Collection entries
---

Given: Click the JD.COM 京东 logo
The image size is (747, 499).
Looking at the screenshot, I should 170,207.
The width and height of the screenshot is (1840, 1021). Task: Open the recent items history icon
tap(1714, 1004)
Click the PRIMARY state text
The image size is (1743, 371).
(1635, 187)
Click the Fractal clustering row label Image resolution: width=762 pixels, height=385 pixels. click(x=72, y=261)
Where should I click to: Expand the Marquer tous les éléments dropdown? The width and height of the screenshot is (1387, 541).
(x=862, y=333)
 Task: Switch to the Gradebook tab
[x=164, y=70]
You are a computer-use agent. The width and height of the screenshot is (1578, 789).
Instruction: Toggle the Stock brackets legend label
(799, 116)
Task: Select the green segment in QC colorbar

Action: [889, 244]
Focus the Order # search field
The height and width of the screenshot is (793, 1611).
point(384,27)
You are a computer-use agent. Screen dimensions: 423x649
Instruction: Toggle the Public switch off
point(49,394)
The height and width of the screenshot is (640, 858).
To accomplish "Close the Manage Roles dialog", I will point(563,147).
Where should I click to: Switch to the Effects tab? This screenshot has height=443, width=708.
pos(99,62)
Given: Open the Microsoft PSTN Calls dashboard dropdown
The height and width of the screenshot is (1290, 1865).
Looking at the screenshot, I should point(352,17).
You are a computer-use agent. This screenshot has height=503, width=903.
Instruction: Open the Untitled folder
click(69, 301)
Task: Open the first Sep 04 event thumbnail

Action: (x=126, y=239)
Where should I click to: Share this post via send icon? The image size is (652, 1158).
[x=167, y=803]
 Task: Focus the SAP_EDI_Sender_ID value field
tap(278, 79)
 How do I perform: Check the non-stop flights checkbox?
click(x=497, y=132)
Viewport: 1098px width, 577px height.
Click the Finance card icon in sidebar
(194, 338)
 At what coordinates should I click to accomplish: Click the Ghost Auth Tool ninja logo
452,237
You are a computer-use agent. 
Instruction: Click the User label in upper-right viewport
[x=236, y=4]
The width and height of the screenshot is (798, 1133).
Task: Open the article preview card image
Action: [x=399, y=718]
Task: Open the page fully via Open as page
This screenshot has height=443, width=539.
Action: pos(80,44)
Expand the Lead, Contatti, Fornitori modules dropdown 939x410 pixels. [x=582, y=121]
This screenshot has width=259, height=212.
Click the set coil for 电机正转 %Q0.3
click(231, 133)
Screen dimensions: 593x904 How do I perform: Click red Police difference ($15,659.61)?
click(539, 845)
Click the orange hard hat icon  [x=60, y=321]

---

Render the records as a numbered list from the line with "Given: Open the" up to and including the line with "Expand the Lead, Contatti, Fornitori", skipping any blank lines.

Solved exercise
1. Given: Open the Microsoft PSTN Calls dashboard dropdown
2. The height and width of the screenshot is (1290, 1865).
3. Looking at the screenshot, I should point(352,17).
4. You are a computer-use agent. This screenshot has height=503, width=903.
5. Instruction: Open the Untitled folder
6. click(69, 301)
7. Task: Open the first Sep 04 event thumbnail
8. Action: (x=126, y=239)
9. Where should I click to: Share this post via send icon? The image size is (652, 1158).
10. [x=167, y=803]
11.  Task: Focus the SAP_EDI_Sender_ID value field
12. tap(278, 79)
13.  How do I perform: Check the non-stop flights checkbox?
14. click(x=497, y=132)
15. Viewport: 1098px width, 577px height.
16. Click the Finance card icon in sidebar
17. (194, 338)
18.  At what coordinates should I click to accomplish: Click the Ghost Auth Tool ninja logo
19. 452,237
20. You are a computer-use agent. 
21. Instruction: Click the User label in upper-right viewport
22. [x=236, y=4]
23. The width and height of the screenshot is (798, 1133).
24. Task: Open the article preview card image
25. Action: [x=399, y=718]
26. Task: Open the page fully via Open as page
27. This screenshot has height=443, width=539.
28. Action: pos(80,44)
29. Expand the Lead, Contatti, Fornitori modules dropdown 939x410 pixels. [x=582, y=121]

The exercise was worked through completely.